M. Ouellet pouvait non seulement bien passer la rondelle, il pouvait aussi marquer, se souvient Yvan Boucher.

«Il était très bon», a dit M. Boucher, qui a rencontré Marc Ouellet pour une première fois il y a plus de 40 ans. «Il aurait probablement pu avoir une très belle carrière (comme joueur) en raison de son gabarit. Il était très bon sur ses patins, très habile.»

MM. Ouellet et Boucher (qui brillait comme défenseur) ont aidé les Canadiens de Butch Shoe Store à remporter le championnat de la saison régulière de la ligue masculine de Val-d'Or en 1969.

M. Boucher avait invité M. Ouellet, alors âgé de 24 ans, à rejoindre l'équipe quelques mois après leur rencontre, juste avant que le jeune vicaire baptise sa fille. Leur amitié a été cimentée en grande partie par leur amour du hockey.

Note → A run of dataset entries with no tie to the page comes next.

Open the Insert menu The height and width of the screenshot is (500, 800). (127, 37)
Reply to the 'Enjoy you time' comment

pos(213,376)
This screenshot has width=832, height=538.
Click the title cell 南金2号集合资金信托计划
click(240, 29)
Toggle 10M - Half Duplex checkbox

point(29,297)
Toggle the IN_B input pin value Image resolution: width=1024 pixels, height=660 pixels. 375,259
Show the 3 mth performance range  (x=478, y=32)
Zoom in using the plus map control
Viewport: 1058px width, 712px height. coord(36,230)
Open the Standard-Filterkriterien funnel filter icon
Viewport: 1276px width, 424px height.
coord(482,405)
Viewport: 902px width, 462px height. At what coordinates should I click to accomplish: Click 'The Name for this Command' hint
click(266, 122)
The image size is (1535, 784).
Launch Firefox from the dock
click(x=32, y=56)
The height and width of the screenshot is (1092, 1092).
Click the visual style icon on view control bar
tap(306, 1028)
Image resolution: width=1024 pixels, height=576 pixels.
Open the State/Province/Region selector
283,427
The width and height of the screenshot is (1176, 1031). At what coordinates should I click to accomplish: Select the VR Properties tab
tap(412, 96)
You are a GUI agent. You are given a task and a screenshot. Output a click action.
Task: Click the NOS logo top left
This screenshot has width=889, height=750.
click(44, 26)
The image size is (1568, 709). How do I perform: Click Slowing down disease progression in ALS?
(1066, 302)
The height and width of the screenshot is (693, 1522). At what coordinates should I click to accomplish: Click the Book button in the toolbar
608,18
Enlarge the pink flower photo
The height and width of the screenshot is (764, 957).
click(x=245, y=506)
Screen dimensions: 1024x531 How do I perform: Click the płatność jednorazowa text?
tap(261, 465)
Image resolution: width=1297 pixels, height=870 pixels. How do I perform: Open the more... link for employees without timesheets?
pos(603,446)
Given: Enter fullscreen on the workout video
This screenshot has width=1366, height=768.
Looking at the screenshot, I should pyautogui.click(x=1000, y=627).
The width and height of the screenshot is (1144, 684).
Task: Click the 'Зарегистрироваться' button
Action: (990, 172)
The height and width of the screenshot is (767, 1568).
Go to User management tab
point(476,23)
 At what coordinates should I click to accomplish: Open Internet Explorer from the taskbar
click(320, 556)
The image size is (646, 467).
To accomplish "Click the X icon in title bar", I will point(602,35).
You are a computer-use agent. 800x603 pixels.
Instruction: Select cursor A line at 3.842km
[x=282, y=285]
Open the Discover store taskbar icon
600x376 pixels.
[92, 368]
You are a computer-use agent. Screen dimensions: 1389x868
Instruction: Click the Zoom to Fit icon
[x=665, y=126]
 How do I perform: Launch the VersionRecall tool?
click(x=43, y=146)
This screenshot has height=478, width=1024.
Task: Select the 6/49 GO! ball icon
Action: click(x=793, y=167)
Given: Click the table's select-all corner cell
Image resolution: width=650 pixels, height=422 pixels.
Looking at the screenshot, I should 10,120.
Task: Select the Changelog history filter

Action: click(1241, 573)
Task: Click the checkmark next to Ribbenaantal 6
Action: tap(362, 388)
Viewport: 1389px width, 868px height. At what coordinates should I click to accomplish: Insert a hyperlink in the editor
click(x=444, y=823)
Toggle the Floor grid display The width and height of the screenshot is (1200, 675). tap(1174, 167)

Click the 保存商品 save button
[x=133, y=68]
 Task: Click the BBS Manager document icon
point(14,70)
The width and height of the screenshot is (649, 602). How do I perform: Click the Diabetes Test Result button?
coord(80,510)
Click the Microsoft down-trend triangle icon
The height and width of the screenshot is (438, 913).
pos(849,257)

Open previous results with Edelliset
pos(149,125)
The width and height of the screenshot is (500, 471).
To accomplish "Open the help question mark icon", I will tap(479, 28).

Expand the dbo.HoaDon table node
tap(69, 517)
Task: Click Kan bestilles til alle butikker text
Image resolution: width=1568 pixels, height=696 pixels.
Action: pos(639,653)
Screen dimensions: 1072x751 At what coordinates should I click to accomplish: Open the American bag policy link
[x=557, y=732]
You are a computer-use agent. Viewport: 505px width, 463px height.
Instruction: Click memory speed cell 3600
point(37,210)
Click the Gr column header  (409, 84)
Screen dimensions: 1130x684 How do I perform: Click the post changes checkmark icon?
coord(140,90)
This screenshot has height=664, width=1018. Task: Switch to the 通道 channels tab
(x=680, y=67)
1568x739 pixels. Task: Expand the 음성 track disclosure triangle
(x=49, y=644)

M. Boucher et sa femme, Claudette, disent que Marc Ouellet passe la nuit dans leur domicile de Val-d'Or une ou deux fois par année, habituellement à la fin de son passage dans la région pour visiter sa famille. Sa ville natale de La Motte est située à moins d'une heure de route de là.

M. Ouellet a passé une nuit chez les Boucher l'été dernier, mais ils l'ont aussi vu à La Motte la veille du jour de l'An.

Toujours passionné de hockey, le cardinal regarde parfois un match du Canadien de Montréal dans le salon des Boucher lors de la saison de la LNH.

Les Boucher ont une photo récente de M. Ouellet assis les jambes croisées sur leur canapé. Il a le regard intense, les yeux fixés sur le téléviseur, et semble avoir la bougeotte. M. Boucher soutient que la photo a été prise pendant que son ami regardait un match du Canadien, ce qui lui arrive rarement - voire pas du tout - quand il est à Rome.

«Il adore le hockey», a insisté M. Boucher, avant d'ajouter qu'ils parlent cependant moins de hockey depuis quelques années.

M. Ouellet, maintenant âgé de 68 ans, occupe un rôle important au Vatican, où il est responsable de la nomination des évêques et de la recommandation de ses choix auprès du pape. Avec le conclave papal qui débute mardi, il y a de bonnes chances qu'il soit le prochain à hériter du trône de Saint-Pierre.

«Le plus qu'il monte (dans l'Église), a admis M. Boucher, on a assez d'affaires à parler avec de toutes les sortes.»